Systemic approaches to psychotherapy and family therapy have been the cornerstone of the Family Institute’s clinical practice, teaching and research since 1967. The Institute was the first centre in the UK to develop these approaches to problems in living. Forty years on, progress in family therapy has occurred at a rapid pace. The application of systems thinking and practice in health and social care contexts has grown considerably. It has, therefore, become essential to ensure the highest standards of practice, training and qualification in applying systemic approaches effectively within these fields.

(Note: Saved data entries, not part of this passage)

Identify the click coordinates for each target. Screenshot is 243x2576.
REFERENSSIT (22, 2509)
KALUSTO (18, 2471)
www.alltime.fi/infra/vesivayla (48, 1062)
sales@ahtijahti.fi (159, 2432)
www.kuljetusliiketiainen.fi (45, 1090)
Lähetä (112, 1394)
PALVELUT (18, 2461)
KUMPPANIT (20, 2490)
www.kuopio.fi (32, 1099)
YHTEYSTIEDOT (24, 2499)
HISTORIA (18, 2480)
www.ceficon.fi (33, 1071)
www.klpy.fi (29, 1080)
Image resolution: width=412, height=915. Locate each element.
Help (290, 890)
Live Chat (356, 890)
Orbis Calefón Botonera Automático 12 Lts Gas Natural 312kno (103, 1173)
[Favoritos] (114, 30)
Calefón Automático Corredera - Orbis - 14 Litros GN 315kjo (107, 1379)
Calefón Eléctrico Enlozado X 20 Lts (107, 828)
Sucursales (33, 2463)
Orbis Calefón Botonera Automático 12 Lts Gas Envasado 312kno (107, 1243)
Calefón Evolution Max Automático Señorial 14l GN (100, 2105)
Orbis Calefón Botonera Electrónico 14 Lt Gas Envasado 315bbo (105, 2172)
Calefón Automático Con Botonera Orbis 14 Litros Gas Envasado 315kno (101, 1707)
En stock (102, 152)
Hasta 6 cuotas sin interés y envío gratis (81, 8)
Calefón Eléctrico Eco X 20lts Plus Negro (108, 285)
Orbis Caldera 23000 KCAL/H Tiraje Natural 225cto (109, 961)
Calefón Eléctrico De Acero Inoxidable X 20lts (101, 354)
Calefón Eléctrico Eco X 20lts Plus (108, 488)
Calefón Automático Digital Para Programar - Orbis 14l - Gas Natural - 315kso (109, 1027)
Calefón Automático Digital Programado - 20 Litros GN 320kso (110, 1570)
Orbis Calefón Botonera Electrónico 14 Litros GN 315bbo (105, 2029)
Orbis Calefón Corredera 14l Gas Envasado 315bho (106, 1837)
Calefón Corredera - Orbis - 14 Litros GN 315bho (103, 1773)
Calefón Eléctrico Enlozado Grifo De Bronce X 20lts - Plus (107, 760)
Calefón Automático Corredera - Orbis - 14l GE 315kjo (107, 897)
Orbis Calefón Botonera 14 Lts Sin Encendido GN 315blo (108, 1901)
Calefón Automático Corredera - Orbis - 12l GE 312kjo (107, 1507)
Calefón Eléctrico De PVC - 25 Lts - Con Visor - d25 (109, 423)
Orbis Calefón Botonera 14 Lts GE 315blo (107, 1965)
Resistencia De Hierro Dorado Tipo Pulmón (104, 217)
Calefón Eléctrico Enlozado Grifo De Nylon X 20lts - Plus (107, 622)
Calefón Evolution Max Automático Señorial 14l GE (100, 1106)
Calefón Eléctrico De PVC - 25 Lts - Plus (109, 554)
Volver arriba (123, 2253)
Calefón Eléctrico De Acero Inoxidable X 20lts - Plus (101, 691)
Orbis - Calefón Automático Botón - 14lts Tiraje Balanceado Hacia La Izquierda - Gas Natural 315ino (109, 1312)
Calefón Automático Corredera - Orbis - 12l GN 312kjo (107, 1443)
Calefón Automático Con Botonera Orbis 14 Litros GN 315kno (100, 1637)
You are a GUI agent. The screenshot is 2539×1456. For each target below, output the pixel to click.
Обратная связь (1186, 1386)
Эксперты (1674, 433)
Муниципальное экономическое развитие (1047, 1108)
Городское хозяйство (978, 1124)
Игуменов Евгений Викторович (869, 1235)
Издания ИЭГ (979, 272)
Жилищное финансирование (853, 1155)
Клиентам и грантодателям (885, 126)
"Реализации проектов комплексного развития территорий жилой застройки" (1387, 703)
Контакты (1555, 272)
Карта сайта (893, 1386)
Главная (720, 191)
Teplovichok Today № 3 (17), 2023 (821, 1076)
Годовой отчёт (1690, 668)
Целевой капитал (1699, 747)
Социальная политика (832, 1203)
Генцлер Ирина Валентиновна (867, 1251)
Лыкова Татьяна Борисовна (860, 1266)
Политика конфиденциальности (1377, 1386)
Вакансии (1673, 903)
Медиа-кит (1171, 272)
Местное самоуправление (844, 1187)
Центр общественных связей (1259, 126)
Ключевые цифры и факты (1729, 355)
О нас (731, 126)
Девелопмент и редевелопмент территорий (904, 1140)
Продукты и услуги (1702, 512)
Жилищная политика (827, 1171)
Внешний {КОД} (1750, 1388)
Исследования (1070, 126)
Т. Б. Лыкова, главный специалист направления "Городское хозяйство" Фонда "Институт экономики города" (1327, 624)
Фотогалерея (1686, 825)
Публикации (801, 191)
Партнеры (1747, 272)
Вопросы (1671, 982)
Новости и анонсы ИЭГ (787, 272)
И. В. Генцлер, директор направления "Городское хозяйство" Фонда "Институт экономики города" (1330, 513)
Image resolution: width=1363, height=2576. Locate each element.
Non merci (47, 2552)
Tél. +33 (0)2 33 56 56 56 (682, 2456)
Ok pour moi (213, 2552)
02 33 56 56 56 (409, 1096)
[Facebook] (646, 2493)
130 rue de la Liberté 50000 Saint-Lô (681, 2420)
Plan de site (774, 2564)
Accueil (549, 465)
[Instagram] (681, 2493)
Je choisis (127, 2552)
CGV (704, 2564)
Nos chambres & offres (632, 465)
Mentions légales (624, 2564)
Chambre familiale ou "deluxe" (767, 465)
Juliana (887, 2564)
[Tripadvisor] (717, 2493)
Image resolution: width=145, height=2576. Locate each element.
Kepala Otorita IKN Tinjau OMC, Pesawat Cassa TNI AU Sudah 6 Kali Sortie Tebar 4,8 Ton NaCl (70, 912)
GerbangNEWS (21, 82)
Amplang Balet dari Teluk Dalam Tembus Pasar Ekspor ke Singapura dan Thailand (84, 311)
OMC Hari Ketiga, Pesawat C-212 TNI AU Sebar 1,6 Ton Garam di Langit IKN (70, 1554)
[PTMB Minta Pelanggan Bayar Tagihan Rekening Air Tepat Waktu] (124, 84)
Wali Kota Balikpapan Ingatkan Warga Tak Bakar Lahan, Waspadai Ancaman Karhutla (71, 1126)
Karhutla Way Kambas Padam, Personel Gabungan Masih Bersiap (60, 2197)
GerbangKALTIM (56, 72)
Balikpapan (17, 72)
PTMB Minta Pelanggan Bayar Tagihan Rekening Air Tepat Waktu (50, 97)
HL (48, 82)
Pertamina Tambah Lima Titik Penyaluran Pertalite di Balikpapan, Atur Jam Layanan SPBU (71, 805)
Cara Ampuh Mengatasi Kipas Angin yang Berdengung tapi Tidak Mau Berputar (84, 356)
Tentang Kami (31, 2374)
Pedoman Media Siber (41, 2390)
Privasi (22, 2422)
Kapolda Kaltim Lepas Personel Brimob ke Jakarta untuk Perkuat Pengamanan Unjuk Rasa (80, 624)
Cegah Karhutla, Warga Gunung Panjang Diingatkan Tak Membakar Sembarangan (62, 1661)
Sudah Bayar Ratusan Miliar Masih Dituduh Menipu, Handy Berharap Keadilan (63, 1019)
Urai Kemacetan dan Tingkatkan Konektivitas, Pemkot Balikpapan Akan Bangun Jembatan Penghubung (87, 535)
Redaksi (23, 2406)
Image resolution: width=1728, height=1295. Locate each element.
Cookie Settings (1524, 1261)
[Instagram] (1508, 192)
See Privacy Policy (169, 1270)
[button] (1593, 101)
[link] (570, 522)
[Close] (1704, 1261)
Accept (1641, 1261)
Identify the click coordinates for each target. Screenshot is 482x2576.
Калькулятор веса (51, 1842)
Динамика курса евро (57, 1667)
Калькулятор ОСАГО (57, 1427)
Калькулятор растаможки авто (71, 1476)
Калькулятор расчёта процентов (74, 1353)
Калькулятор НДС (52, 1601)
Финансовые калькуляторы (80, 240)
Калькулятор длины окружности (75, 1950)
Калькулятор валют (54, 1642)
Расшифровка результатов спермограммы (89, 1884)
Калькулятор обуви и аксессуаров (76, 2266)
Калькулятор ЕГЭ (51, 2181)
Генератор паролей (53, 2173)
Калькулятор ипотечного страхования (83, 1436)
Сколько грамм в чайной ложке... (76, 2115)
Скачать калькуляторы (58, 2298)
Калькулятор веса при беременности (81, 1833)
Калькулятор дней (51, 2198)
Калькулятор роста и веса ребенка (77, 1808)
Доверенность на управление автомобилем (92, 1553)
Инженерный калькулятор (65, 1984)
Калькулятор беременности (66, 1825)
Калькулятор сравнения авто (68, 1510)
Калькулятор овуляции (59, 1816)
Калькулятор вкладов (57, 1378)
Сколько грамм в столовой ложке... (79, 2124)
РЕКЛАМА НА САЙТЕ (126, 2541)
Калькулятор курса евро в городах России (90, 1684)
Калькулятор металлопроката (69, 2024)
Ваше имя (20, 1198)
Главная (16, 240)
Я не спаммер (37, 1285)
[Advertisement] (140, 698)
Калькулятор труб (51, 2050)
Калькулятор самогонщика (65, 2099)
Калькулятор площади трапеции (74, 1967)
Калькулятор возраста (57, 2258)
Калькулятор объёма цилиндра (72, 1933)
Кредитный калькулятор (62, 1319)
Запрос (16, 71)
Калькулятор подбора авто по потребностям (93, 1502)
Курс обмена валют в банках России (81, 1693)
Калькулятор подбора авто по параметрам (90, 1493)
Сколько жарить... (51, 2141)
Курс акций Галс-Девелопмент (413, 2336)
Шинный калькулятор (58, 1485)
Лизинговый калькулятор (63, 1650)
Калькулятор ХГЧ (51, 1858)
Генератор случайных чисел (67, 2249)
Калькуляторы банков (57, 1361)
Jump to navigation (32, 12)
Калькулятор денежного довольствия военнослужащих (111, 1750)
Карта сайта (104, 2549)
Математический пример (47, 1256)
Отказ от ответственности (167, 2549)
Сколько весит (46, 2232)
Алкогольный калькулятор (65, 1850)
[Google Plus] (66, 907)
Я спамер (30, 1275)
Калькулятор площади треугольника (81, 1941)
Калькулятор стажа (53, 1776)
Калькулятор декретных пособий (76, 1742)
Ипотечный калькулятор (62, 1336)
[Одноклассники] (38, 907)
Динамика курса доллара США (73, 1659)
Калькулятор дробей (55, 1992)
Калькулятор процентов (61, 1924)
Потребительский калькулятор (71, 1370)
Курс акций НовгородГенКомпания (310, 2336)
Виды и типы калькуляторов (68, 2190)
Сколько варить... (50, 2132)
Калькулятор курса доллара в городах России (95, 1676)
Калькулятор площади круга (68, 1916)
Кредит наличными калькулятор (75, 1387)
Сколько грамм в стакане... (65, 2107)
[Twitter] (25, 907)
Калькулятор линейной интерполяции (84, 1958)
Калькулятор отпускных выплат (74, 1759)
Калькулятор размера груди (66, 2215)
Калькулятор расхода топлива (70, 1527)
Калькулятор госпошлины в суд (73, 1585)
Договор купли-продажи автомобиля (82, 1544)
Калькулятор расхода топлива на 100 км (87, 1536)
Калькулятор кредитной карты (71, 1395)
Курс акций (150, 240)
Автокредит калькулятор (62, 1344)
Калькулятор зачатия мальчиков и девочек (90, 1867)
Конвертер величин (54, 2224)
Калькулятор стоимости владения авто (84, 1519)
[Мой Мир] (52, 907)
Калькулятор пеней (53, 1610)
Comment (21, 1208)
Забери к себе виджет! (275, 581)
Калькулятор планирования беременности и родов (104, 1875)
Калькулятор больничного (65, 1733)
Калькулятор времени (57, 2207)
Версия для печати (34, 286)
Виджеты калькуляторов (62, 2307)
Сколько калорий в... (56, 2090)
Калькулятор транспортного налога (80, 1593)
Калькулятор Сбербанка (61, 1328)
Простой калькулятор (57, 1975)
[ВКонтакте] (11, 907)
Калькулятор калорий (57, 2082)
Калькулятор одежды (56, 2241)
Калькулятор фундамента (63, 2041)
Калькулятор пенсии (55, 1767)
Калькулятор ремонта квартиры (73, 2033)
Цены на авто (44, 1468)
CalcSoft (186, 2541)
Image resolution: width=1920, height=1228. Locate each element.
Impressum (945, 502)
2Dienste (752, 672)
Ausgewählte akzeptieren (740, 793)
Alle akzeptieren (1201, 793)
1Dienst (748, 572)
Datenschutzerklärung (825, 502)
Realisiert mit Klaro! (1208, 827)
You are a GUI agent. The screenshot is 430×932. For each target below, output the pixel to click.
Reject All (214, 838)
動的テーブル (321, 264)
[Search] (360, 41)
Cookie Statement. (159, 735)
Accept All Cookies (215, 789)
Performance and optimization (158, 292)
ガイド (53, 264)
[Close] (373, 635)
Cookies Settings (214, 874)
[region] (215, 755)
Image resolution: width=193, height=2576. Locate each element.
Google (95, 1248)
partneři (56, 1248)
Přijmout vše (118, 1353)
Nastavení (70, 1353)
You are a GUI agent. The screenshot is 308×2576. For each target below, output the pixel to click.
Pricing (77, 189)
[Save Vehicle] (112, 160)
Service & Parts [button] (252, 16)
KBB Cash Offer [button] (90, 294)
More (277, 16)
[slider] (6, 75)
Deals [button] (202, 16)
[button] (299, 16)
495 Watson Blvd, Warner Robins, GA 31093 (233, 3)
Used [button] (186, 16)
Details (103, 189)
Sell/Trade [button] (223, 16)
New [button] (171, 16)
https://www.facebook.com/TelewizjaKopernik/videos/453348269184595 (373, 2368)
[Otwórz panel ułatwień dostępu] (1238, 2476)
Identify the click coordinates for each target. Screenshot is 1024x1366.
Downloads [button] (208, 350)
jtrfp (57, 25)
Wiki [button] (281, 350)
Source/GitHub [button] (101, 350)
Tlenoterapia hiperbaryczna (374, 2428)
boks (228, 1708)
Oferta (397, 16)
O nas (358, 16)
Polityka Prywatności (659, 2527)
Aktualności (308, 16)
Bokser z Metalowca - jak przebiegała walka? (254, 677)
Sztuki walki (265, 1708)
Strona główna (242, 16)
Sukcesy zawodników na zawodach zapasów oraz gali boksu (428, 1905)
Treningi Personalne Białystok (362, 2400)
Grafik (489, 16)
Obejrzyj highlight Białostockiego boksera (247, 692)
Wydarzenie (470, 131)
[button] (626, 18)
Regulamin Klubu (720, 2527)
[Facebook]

“The course allowed me to find my own way around the myriad of counselling and psychotherapy approaches, and to appreciate the theoretical support of such approaches.” Ann Jones, BSc Systemic Counselling
You will study the following modules: - Foundation in Family Therapy and Systemic Practice - Using Systemic Practice in the Work Setting - Research Methods - Counselling Supervision and Consultation
The programme aims to offer students opportunity to: - develop in-depth understanding of conceptual frameworks underpinning systemic theory and practice applied to counselling;
- understand and utilise methods of integration in order to develop their own personal epistemology in counselling practice;
- develop skills in responding to challenging or complex issues that may arise in counselling;
- develop and promote appropriate treatment responses and skills in working with areas new to their experience and knowledge (e.g. serious mental illness, couples, children, families, elders, refugees, forensic settings, new theoretical developments, methods and techniques);
- develop knowledge and practice of appropriate supervision in counselling;
- develop an understanding of organisational development and the interaction between relevant wider systems in the practice of supervision, for example, management and governance of services;
- promote high professional standards.
Learning and teaching methods
The award integrates practice-based evidence with evidence-based practice and offers excellent training in research methods. You will study through a mixture of lectures, group discussion via action learning and independent study. Assessment will involve directed study assignments, analysis of practice in supervision and video or audio review.
Practice based learning is a central component to this award and is embedded in the philosophy of the award. The award has been designed to develop the professional requirements of counsellors from a variety of professional backgrounds and takes into account current British Psychological Society criteria for Chartered Counselling Psychologists.
Staff delivering this award have extensive experience of designing and teaching Family Therapy and Systemic Practice programmes at postgraduate level (UKCP accredited) as well as Counselling programmes leading to a BSc Hons in Counselling (BACP accredited). The Institute is a member of the European Family Therapy Association and also the Universities Psychotherapy and Counselling Association.
Work Experience and Employment Prospects
There is an increase in the demand for counsellors and there is a corresponding need for supervision and continuing professional development. The demands on counsellors to practice to the highest ethical, theoretical and practical standards increase as we move towards statutory regulation (possibly by 2012). In the context of increasing focus on evidence-based practice, the practitioner’s relationship to the scientist’s practitioner model will influence how they locate their practice and thinking within wider networks of research and collegial exchange of good practice, not only as practitioners but also as supervisors.